I’m wondering if it’s an acetobacter infection, although I’ve never had one before and my kitchen is damn near spotless with no fruit flies to be found. Everything gets a soak in PBW followed by a hot water rinse and then a soak in star-san before I rack from kettle to fermenter.
I’m wondering if too much kettle trub made it into the fermenter? I’ve been a bit lazy about that lately, racking everything except the thick sludge at the very bottom. I’ve done this on several batches now without issue, but maybe my luck has run out.
I’ll give the beer another week in the fermenter and see what happens. After that I’ll do a 180 F hot water sterilization of my equipment and try another brew.
In my humble opinion (an it’s just that), in the absence of a confirmed infection, what you are experiencing is the result of stir plate-induced stress. I have mentioned many times that stir plates subject the cells to shear stress, which is why I no longer use a stir plate.
I say he is still jumping to conclusions. He seems to be basing his impressions off of a sample pulled for forced fermentation and not a finished beer. The other impression is off an “air lock” sniff. Neither of these things are very reliable forms of analyzing a finished beer. Now you are jumping to conclusions too, Mark.
I think you’re jumping the gun with a diagnosis of a problem in the midst of fermentation. Let the beer finish fermenting before you declare it a disaster.

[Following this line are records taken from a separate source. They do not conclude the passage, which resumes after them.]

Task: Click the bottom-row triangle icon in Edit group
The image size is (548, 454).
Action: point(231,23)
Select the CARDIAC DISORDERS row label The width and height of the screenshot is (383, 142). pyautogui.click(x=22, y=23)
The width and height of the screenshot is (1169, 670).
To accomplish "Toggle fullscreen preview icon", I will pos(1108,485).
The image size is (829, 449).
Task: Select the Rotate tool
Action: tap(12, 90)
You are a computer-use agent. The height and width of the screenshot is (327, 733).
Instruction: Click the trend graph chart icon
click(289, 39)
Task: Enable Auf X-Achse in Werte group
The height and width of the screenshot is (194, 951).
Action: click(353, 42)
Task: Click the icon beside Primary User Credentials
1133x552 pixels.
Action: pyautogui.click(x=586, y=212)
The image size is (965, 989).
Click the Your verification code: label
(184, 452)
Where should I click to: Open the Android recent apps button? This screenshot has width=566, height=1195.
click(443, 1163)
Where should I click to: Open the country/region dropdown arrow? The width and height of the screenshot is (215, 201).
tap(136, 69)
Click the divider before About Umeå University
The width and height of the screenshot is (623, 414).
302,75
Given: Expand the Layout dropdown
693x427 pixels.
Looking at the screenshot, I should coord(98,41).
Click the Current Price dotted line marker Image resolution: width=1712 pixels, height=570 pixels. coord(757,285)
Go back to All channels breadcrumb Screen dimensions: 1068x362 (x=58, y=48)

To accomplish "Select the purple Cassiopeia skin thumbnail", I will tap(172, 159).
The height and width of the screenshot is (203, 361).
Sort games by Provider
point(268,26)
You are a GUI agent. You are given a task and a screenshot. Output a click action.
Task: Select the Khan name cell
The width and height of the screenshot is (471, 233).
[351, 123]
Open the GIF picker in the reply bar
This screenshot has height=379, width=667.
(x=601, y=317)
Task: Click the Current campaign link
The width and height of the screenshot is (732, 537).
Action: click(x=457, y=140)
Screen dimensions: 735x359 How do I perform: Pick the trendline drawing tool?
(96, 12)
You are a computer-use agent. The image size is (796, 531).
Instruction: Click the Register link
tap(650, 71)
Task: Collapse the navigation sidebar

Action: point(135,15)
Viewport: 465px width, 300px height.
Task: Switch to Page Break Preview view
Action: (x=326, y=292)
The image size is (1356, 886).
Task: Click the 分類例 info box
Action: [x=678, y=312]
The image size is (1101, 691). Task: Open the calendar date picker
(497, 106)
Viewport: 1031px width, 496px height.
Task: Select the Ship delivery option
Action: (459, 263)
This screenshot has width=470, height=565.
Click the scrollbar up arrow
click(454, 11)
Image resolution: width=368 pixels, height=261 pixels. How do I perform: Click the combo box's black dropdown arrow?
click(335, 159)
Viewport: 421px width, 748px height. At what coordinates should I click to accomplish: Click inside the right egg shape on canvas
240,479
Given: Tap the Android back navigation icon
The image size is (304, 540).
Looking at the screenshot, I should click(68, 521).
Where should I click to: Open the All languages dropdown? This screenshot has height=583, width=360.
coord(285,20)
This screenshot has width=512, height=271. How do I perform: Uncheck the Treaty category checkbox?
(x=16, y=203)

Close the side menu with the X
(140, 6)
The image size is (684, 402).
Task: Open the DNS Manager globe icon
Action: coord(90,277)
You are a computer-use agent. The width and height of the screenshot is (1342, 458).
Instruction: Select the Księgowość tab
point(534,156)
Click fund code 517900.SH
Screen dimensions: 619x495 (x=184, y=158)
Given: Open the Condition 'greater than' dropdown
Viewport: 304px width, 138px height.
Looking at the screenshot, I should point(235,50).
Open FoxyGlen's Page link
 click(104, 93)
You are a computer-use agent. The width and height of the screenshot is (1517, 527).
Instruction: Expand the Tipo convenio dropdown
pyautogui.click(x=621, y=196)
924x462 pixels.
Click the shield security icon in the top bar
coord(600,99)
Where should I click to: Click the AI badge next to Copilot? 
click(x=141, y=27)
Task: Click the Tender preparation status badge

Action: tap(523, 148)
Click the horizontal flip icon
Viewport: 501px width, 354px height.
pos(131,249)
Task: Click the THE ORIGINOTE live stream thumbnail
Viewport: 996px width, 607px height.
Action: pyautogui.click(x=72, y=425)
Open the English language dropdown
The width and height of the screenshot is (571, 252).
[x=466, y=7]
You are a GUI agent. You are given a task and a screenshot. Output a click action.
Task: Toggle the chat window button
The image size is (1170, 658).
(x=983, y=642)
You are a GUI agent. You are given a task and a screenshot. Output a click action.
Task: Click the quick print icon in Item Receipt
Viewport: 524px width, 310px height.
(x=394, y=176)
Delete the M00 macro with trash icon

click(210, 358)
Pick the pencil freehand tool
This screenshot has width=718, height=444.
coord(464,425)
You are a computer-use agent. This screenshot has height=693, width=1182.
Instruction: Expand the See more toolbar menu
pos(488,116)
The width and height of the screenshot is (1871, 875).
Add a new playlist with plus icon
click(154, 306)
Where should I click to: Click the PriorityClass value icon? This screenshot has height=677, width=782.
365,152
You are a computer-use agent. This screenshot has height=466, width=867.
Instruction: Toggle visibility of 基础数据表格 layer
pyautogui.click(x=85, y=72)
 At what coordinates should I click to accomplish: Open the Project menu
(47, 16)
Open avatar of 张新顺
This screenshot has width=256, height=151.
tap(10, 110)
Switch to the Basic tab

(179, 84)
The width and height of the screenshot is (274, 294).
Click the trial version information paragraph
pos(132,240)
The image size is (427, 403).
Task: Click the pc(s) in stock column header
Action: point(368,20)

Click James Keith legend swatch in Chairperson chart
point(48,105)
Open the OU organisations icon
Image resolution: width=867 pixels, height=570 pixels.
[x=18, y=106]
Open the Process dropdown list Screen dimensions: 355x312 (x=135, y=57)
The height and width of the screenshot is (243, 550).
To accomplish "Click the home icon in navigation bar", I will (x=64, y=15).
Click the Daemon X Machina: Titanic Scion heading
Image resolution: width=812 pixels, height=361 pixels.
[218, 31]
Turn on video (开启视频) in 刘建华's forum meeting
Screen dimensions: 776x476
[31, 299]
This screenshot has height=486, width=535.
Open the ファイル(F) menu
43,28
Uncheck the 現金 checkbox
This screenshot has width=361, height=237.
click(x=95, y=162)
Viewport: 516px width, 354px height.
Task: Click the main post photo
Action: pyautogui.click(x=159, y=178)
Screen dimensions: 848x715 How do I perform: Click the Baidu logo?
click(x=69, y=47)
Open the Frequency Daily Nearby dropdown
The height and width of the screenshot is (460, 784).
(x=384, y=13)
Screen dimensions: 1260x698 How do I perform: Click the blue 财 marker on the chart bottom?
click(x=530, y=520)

Exactly! How many batches do you have under your belt? Fermentation can throw some funky, including sour, aromas. You can sort of think of fermentation as a form of “controlled rotting”.
More than likely so… If the aroma has changed from nail polish to vinegar, then it would appear that the culture is splitting ethyl acetate back into its constituent compounds; namely, ethanol and acetic acid. I have personally never experienced what the OP is experiencing. It will be interesting to read about the final results.
I dumped the batch this morning. It smelled awful, unlike anything I’ve made before, and I’ve used this yeast multiple times. It would have been interesting to see the final outcome, but I have limited fermentation space and haven’t brewed anything in months due to the fact that I recently moved. Making another batch is not a big deal - at this point I care more about getting good beer back into my empty pipeline than making an experiment out of this.
Even after a soak in PBW followed by star San, my speidel still smells like vinegar now.
So I re-brewed the same recipe and fermented in a different vessel. The beer has been kegged a little less than a week now, but also exhibits a slight nail polish remover smell, but no vinegar. The nail polish remover smell was quite a bit stronger when I first kegged the beer, though. I am reasonably certain that this beer is not infected.
I had an extremely vigorous fermentation - from 1.050 down to 1.012 in 4 days. I left the beer in primary another week after FG was reached before kegging. Perhaps overpitching was to blame after all, or maybe it really is stir plate induced stress? This would be the first time I’ve ever gotten that, and I use my stir plate to make a starter for every batch. I pitched a decanted 1 liter starter of WLP029 into 3.5 gallons of wort and set the regulator to 62. If there was an excess of acetyl CoA rapidly produced early on but not needed for reproduction because either the initial cell density was too high or the malt sugars metabolized too quickly, then I suppose it could esterify into ethyl acetate. I’m just a little shocked, because I often hear about people getting away with large pitch rates of WLP029 and getting a cleaner beer, not an estery one.
The 15 or so batches prior to this one have been lagers that turned out great, including one that got a gold medal in a BJCP comp. I guess I just got used to making big starters.
I’ll likely try to re-brew this recipe again soon, perhaps with a smaller pitch rate and a slower setting on my stir plate.